DRESS FOR SUCCESS. It is almost impossible to be overdressed for an interview. Standard fare for men is a business suit, gray or blue, no periwinkle, brown, purple or garish patterns. White or blue dress shirt – please make sure it is clean and ironed. A red, gold, or blue tie, perhaps spiced a little for personality but try and avoid cartoons, messages and the like. If you don’t own a suit, a blazer and dressy slacks or chinos can work for many occasions. Don’t forget the shirt and tie.

For women, a business suit, skirt or slacks type, with a pressed shirt or blouse. Pants/skirt and a blouse can work if they are ‘professional’. A dress, not too short nor too long/formal, can also be appropriate.

Polish your shoes. Avoid extra jewelry, perfume, cologne, hats, unless any of these things are part of your cultural/religious needs.

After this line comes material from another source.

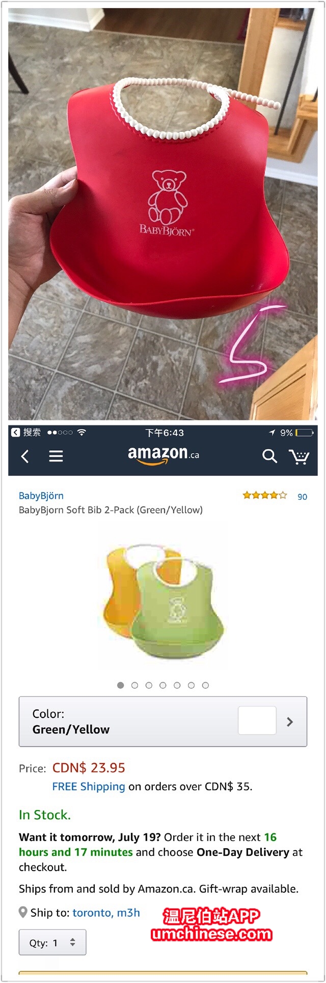The height and width of the screenshot is (983, 326).
Task: Open the Qty quantity dropdown
Action: (52, 942)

If you’re looking for restaurant work, retail, trades, you can probably get away with nice pants and a polo or button down….There are always exceptions.

BE ON TIME. Arrive 15 minutes before your interview, NEVER late. Never too early, you are imposing. Take traffic and weather into account – Perhaps plan on arriving 30 minutes ahead but DO NOT go in until 15 minutes before

GOOD HYGIENE. Enough said!


Take time to research the company – Understand their history, what the do/make/service. Employers want someone who has taken the time and show interest. Ask for an itinerary.

Research the interviewers on LinkedIn, Facebook, Twitter. Understand their careers.

Go over the job description in detail.

  • Prepare answers to establish your strengths vis-à-vis the requirements
  • Be prepared to answer your weaknesses as well – If you don’t have a particular skill you can relate to a time that you previously conquered the unknown.
  • Give thought to why you want THIS job. Where you see your career headed.
  • Explain any movement you’ve had in the past. If your career has previously included more robust positions be ready to explain why you would consider ‘a step back’.


Do not embellish (lie). Don’t add duties, titles, degrees or responsibilities that you don’t have.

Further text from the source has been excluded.